● Work to be completed
Once the line containing "Screen dimensions: 540x365" is found in the entries below, restate it and each following line word for word, stopping after the line containing "Click the Documentation".

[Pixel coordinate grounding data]
··········
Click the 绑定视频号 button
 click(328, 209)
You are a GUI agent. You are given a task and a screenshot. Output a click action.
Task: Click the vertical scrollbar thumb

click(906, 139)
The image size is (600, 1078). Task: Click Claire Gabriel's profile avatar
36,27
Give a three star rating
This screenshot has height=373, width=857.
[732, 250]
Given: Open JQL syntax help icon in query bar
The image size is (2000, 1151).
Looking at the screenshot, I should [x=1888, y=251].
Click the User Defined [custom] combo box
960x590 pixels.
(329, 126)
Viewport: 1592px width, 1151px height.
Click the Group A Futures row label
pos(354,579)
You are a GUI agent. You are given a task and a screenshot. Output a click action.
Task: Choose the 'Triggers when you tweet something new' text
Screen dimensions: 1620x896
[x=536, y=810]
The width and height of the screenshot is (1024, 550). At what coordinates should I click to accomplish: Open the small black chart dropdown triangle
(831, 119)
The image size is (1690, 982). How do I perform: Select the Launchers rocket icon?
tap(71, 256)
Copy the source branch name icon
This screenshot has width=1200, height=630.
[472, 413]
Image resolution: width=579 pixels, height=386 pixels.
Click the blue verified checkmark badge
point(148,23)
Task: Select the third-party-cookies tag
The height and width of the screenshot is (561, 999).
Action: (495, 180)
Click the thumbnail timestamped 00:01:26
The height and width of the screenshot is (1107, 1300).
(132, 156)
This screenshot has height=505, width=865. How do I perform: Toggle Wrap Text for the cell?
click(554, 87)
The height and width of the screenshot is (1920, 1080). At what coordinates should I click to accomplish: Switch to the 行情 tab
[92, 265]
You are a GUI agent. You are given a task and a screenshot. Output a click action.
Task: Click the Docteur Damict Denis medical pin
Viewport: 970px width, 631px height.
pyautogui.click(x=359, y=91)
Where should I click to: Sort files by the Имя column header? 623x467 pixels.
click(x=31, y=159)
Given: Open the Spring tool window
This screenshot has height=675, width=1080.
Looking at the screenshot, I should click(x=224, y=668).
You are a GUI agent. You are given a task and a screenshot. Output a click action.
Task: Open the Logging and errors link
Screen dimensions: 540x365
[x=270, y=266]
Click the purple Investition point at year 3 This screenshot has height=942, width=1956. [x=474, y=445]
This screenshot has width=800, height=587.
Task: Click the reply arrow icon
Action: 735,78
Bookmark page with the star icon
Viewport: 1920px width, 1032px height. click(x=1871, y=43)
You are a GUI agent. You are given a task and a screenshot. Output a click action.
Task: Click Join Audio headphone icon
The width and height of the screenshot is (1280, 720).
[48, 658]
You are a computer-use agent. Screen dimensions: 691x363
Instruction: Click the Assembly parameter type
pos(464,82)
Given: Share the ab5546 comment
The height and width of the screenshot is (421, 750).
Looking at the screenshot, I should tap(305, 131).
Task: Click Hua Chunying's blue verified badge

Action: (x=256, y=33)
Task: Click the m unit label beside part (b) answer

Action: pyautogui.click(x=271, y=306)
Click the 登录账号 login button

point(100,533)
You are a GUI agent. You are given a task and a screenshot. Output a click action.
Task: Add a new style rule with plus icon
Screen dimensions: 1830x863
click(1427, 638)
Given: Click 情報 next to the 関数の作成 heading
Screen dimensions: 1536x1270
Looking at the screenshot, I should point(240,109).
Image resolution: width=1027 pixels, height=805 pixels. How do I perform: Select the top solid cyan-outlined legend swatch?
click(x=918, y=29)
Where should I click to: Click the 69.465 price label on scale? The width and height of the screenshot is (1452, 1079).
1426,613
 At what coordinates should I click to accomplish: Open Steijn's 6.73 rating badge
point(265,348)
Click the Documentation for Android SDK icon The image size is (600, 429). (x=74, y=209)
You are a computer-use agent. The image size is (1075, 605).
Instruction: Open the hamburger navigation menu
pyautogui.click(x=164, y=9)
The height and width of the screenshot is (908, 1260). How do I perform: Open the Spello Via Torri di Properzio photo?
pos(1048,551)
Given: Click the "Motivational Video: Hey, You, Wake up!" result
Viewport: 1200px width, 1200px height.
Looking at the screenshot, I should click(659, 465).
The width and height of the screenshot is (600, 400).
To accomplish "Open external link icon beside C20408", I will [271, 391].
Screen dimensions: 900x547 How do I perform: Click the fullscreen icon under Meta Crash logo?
··········
● Your response
Screen dimensions: 540x365
[x=270, y=266]
Click the purple Investition point at year 3 This screenshot has height=942, width=1956. [x=474, y=445]
This screenshot has width=800, height=587.
Task: Click the reply arrow icon
Action: 735,78
Bookmark page with the star icon
Viewport: 1920px width, 1032px height. click(x=1871, y=43)
You are a GUI agent. You are given a task and a screenshot. Output a click action.
Task: Click Join Audio headphone icon
The width and height of the screenshot is (1280, 720).
[48, 658]
You are a computer-use agent. Screen dimensions: 691x363
Instruction: Click the Assembly parameter type
pos(464,82)
Given: Share the ab5546 comment
The height and width of the screenshot is (421, 750).
Looking at the screenshot, I should tap(305, 131).
Task: Click Hua Chunying's blue verified badge

Action: (x=256, y=33)
Task: Click the m unit label beside part (b) answer

Action: pyautogui.click(x=271, y=306)
Click the 登录账号 login button

point(100,533)
You are a GUI agent. You are given a task and a screenshot. Output a click action.
Task: Add a new style rule with plus icon
Screen dimensions: 1830x863
click(1427, 638)
Given: Click 情報 next to the 関数の作成 heading
Screen dimensions: 1536x1270
Looking at the screenshot, I should point(240,109).
Image resolution: width=1027 pixels, height=805 pixels. How do I perform: Select the top solid cyan-outlined legend swatch?
click(x=918, y=29)
Where should I click to: Click the 69.465 price label on scale? The width and height of the screenshot is (1452, 1079).
1426,613
 At what coordinates should I click to accomplish: Open Steijn's 6.73 rating badge
point(265,348)
Click the Documentation for Android SDK icon The image size is (600, 429). (x=74, y=209)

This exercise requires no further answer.